Judge Mosedale identified three things she needed to determine:
- Were the “assessments” actually made?
- Were they, if made, ever actually issued?
- In respect of Kothari, was his assessment a valid discovery assessment?
Making an assessment
HMRC’s power to make SDLT assessments is set out in Finance Act 2003, Schedule 10 paragraph 32. These provisions are a close parallel to the provisions in the Taxes Management Act governing direct taxes. Oddly, neither piece of legislation sets out a definitive process which has to be followed, so the judge was obliged to fall back on case law.
While the legislation requires HMRC to give notice of the assessment to a taxpayer, the Court of Appeal (in Honig  STC 246) takes the view that giving notice is a separate activity from actually making the assessment.
The FTT (in Tutty TC06912) recently decided that, as long as the assessment was made by the end of the four-year assessing window, it is not invalidated simply by the notice to the taxpayer going out after that deadline.
So when were these assessments actually made? The Court of Appeal (in Burford v Durkin  BTC 9) reduced the making of an assessment to two criteria:
- A decision to make an assessment in a particular amount; and
- An appropriate documentary record being made of that decision with the intention that that document shall take effect as an assessment.
It is clear that HMRC had carried out both of these steps by 18 February 2013, as copies of the notice were placed on every taxpayer’s file and the figures were entered into the computer system.
Although all this took place before 18 February, it was “good practice to post-date the assessments so that they are prepared and ready for posting in batches on the intended date of assessment”.
In the judge’s view, the assessments could be accepted as made on 18 February 2013.
Were the assessments issued?
It was accepted by all parties that something had gone wrong in HMRC’s post room. Either the notices got lost before reaching it, or they simply failed to come out of it. No notices for the batch of 122 assessments were ever returned as undelivered – which is, of course, consistent with none ever having been posted!

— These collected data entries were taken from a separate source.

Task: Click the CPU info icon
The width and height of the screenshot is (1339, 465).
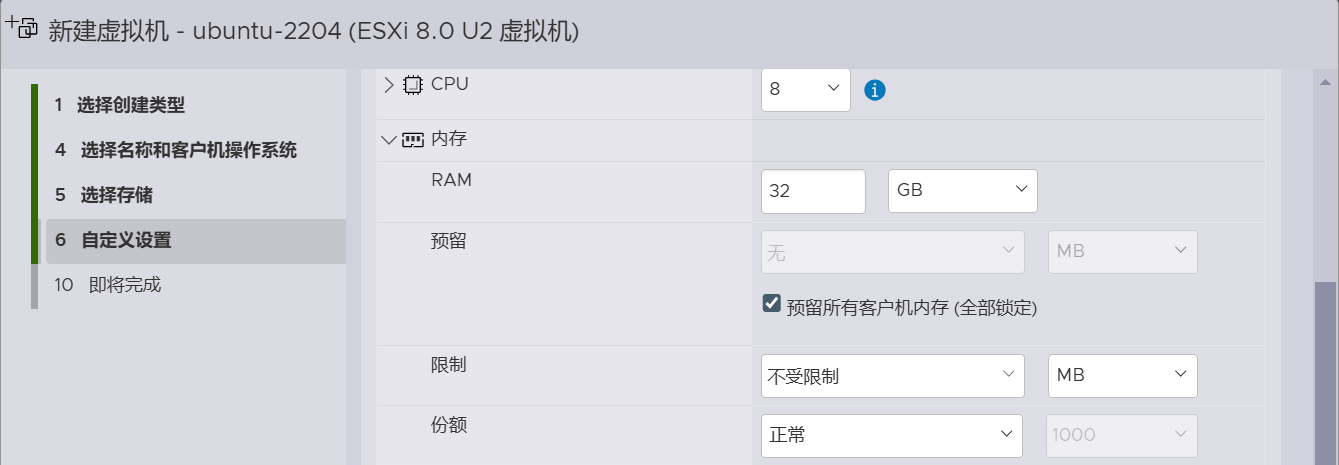Action: (875, 90)
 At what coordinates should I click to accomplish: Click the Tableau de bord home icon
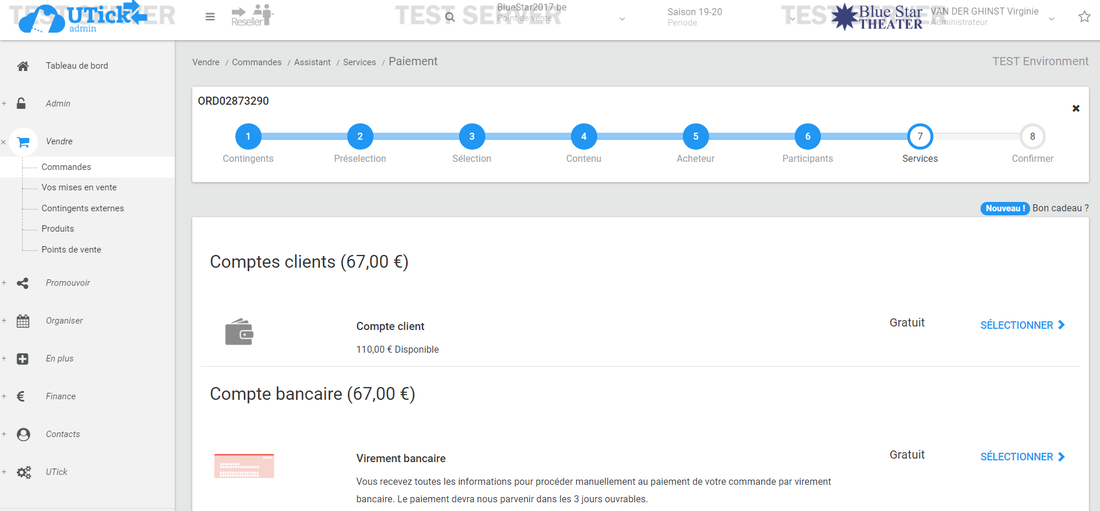tap(23, 66)
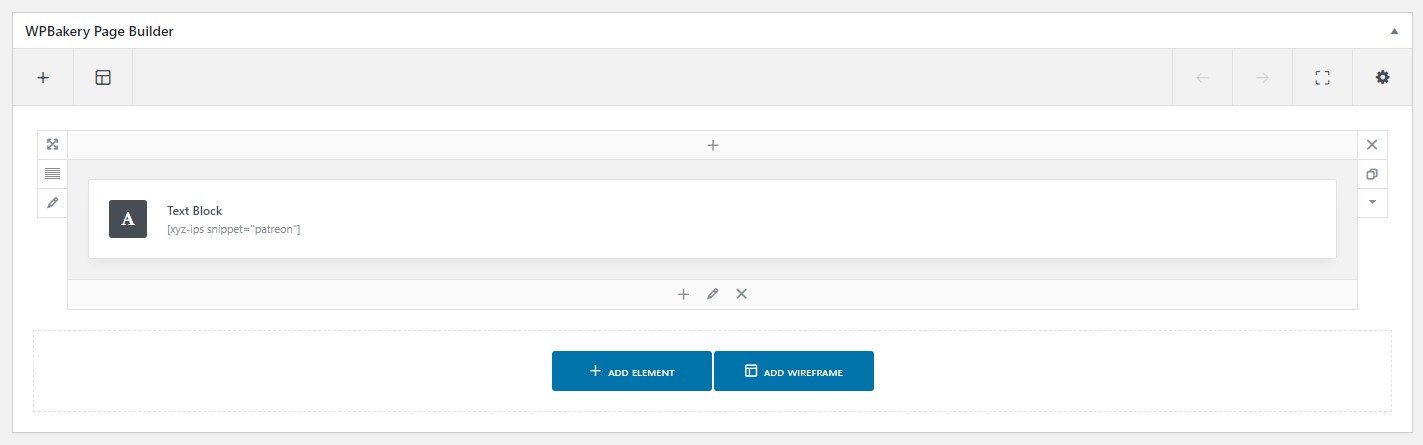
Task: Click the Add Wireframe button
Action: pos(794,371)
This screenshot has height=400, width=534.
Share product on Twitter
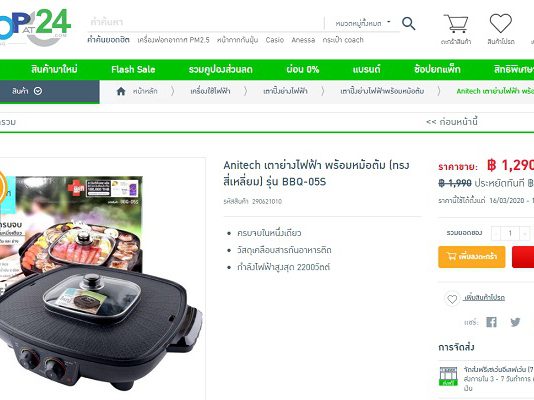tap(515, 322)
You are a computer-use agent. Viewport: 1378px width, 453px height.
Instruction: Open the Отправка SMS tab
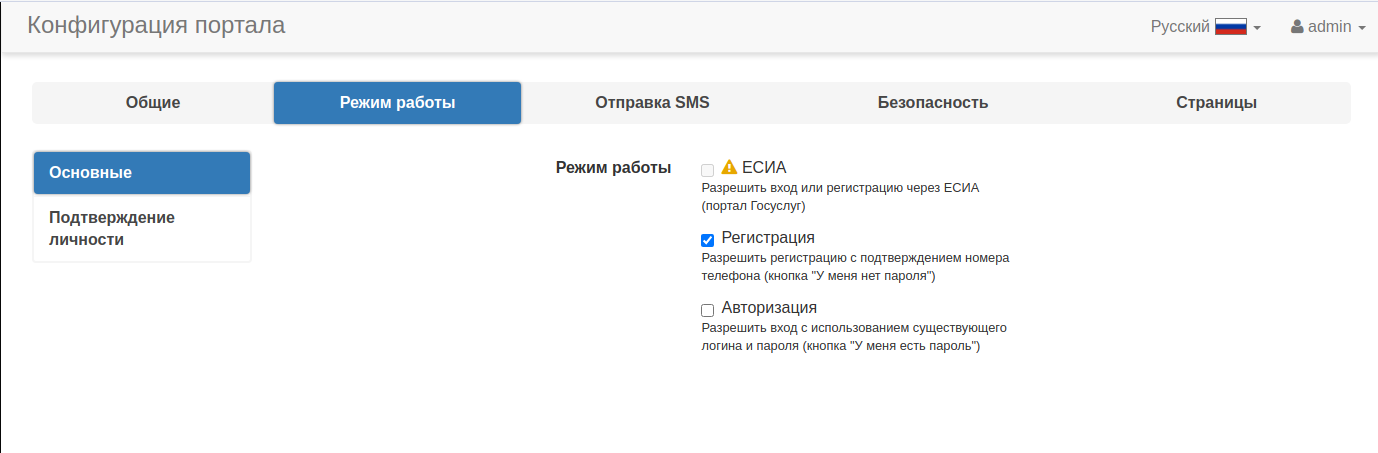[652, 102]
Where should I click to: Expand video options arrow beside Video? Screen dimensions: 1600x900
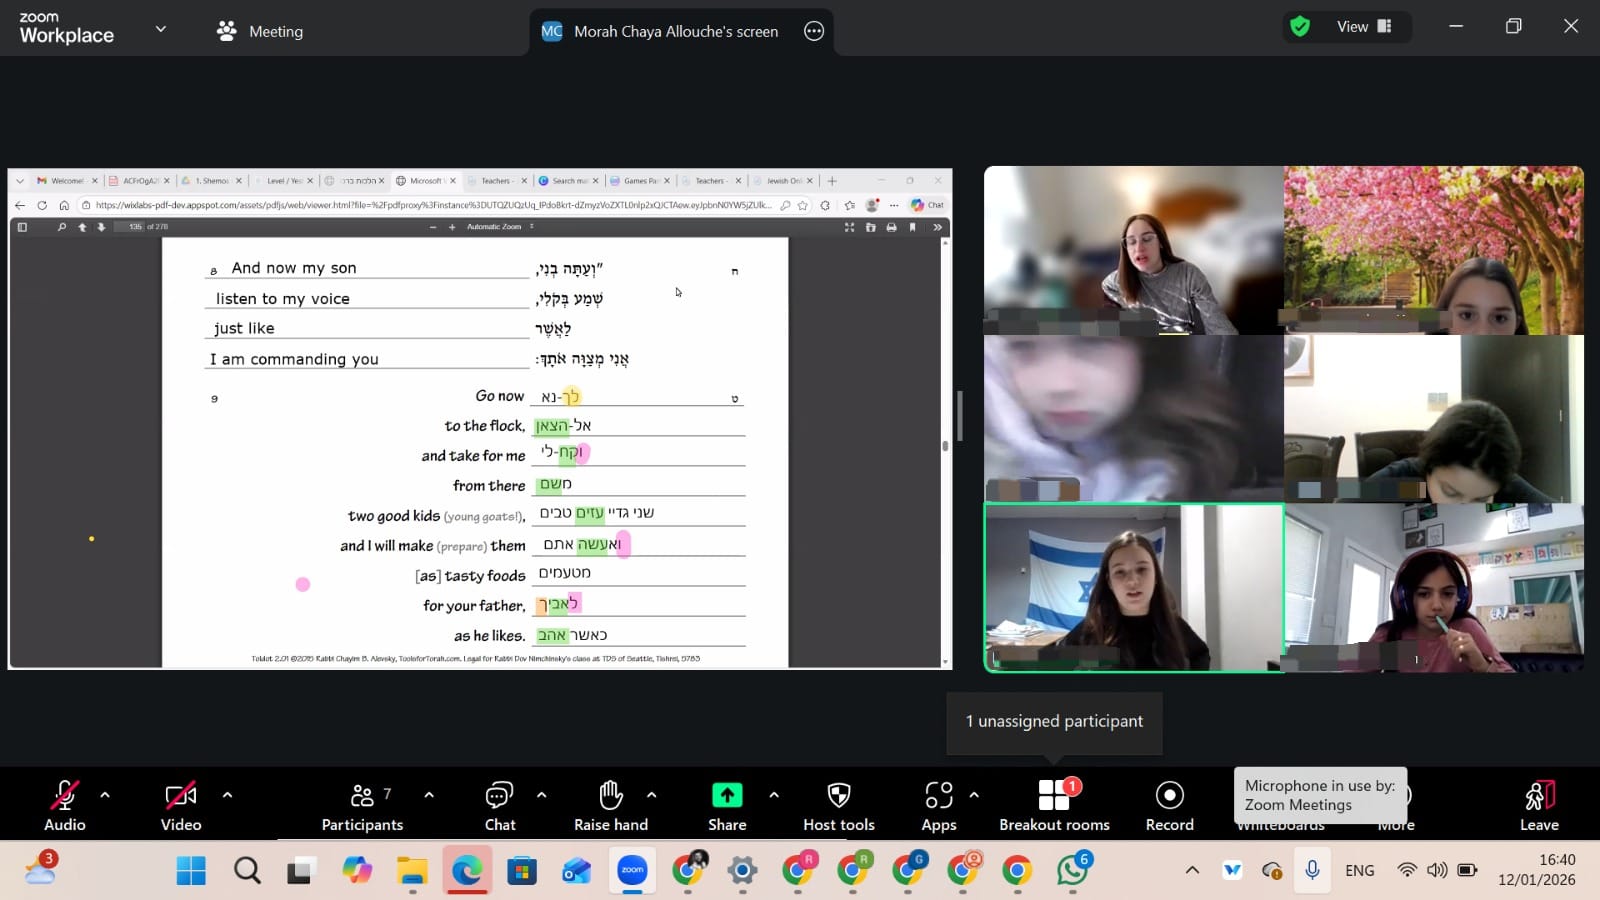[227, 795]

HMRC tried to argue that this was not a problem – notices were eventually delivered, some three years later!
This did not impress the judge. It would, she suggested, make a nonsense of the statutory time limits if they could be sidestepped and ignored due to defects in HMRC’s processes.

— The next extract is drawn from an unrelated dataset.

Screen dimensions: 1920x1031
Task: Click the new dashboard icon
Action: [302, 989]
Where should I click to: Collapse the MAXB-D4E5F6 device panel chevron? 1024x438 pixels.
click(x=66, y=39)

“Not only is issue and service essential to the enforceability of an assessment, but that issue and service must have some proximity to the making of it,” said Judge Mosedale. “We do not know where the line should be drawn, but we are sure that HMRC crossed it in this case.”
The assessments were unenforceable and the appeals were allowed.

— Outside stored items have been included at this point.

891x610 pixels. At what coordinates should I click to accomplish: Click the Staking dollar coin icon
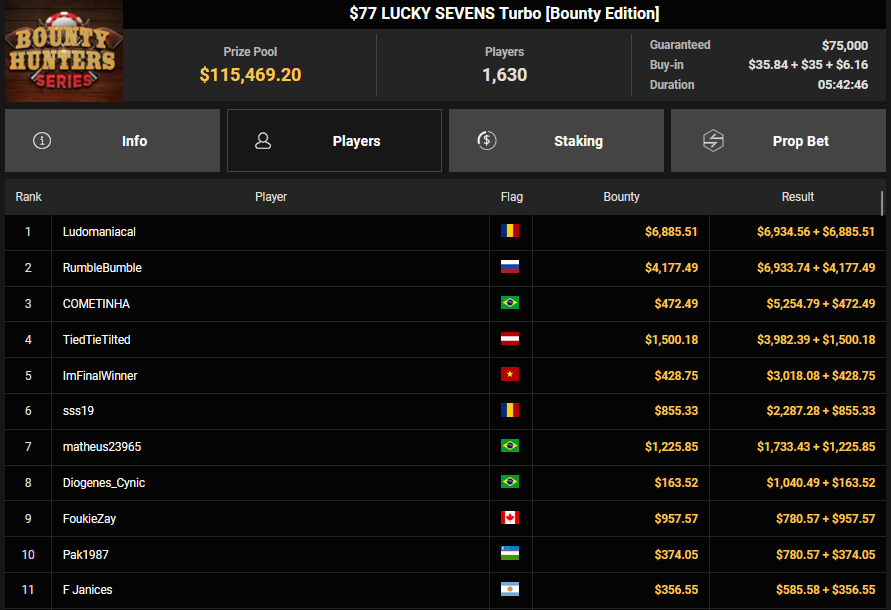[486, 141]
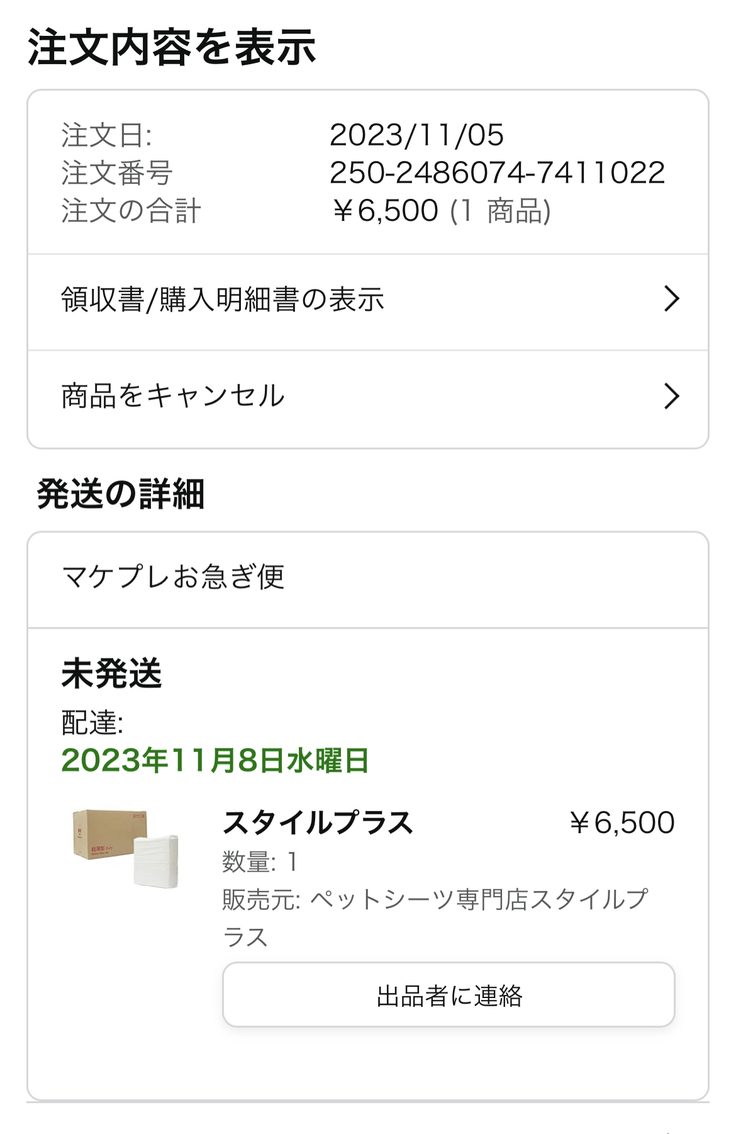The height and width of the screenshot is (1134, 736).
Task: Select the 商品をキャンセル row label
Action: tap(173, 396)
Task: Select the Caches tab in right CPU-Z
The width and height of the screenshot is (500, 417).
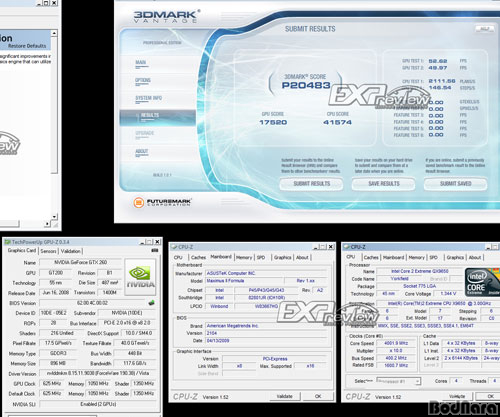Action: click(x=371, y=257)
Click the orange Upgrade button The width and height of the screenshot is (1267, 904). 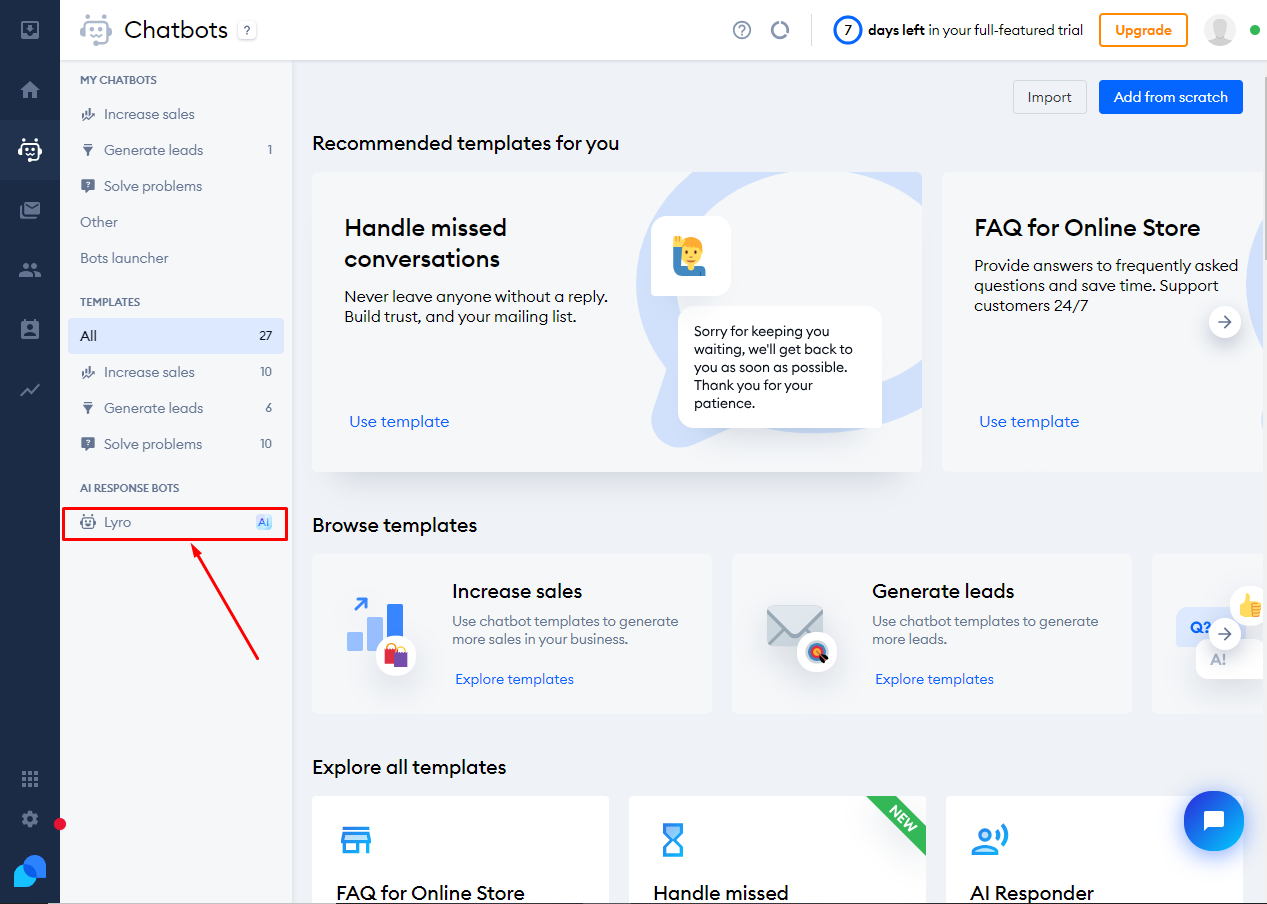[x=1142, y=30]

Were discovery assessments valid?
Not that it mattered in this case, but Judge Mosedale also examined the validity of the discovery process in this scenario.
Apart from fraudulent or negligent conduct (which was not suggested to have been the case), an officer may raise a discovery assessment as long as, by the time the enquiry window into a return has closed, HMRC: “could not have been reasonably expected, on the basis of the information made available to them before that time, to be aware” of the loss of tax.
Langham v Veltema  EWCA Civ 193 makes it clear that the only information HMRC needs to consider is what was supplied by the taxpayer. In this scenario, a shortfall of SDLT only became apparent on examining the Land Registry returns.
In Mr Kothari’s case, the consideration had been left blank on his SDLT return. That alone, the judge considered, would not be enough to alert an officer that there was an insufficiency of tax (or even the risk of one). There were many possible scenarios where a nil consideration might apply (for example a transfer from executor to beneficiary).
HMRC was not precluded from making a valid discovery. Fortunately for Kothari, the assessment, albeit validly made, was unenforceable due to the reasons above.
This is yet another case where HMRC’s internal procedures failed to deliver.
The judge was critical that the assessments were only followed up in 2015. If HMRC had acted earlier, the fact that a batch of over 100 assessments appears to have gone astray might have come to light in time for those assessments to remain enforceable.